Rond 1920 introduceerden Nederlandse psychiaters in Nederlands-Indië theorieën over de zogenoemde ‘Javaanse psyche’. Ze stelden dat Javanen ‘kinderlijk en impulsief’ waren, en waarschuwden daarom tegen een snelle onafhankelijkheid van de kolonie. Deze ideeën, verpakt als wetenschap, werden omarmd door conservatieve politici en genootschappen. Indonesische artsen en psychiaters protesteerden fel en krachtig tegen deze racistische theorieën.
Via brieven en dagboeken maakt Marens Engelhard ons deelgenoot van het leven van de jonge psychiater – tevens zijn grootvader – Chris Engelhard, diens vrouw Amy en hun gezin. We zien Chris’ pogingen om geestesziekten bij de cultureel zo verschillende Javanen beter te begrijpen, en volgen het moeilijke leven van Amy als vrouw in de kolonie. Na veel persoonlijk verdriet keert het gezin in 1925 terug naar Nederland. Chris Engelhard is daarna bijna dertig jaar lang de geliefde en gerespecteerde geneesheer-directeur van de Willem Arntsz Hoeve in Den Dolder.
De ‘Javaanse psyche’ biedt een indringend en menselijk portret van een vergeten hoofdstuk van onze koloniale geschiedenis.

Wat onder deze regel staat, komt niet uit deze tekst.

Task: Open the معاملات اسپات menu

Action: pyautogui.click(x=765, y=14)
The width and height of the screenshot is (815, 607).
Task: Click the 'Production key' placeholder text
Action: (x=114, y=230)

Marens Engelhard studeerde Moderne Aziatische Geschiedenis en werkte onder meer als directeur van het Nationaal Archief en het Stadsarchief Amsterdam. Hij combineerde brieven en dagboeken van zijn grootouders met psychiatrische vakliteratuur uit de jaren 1900- 1940. In 2024 deed hij voor dit boek onderzoek in Indonesië.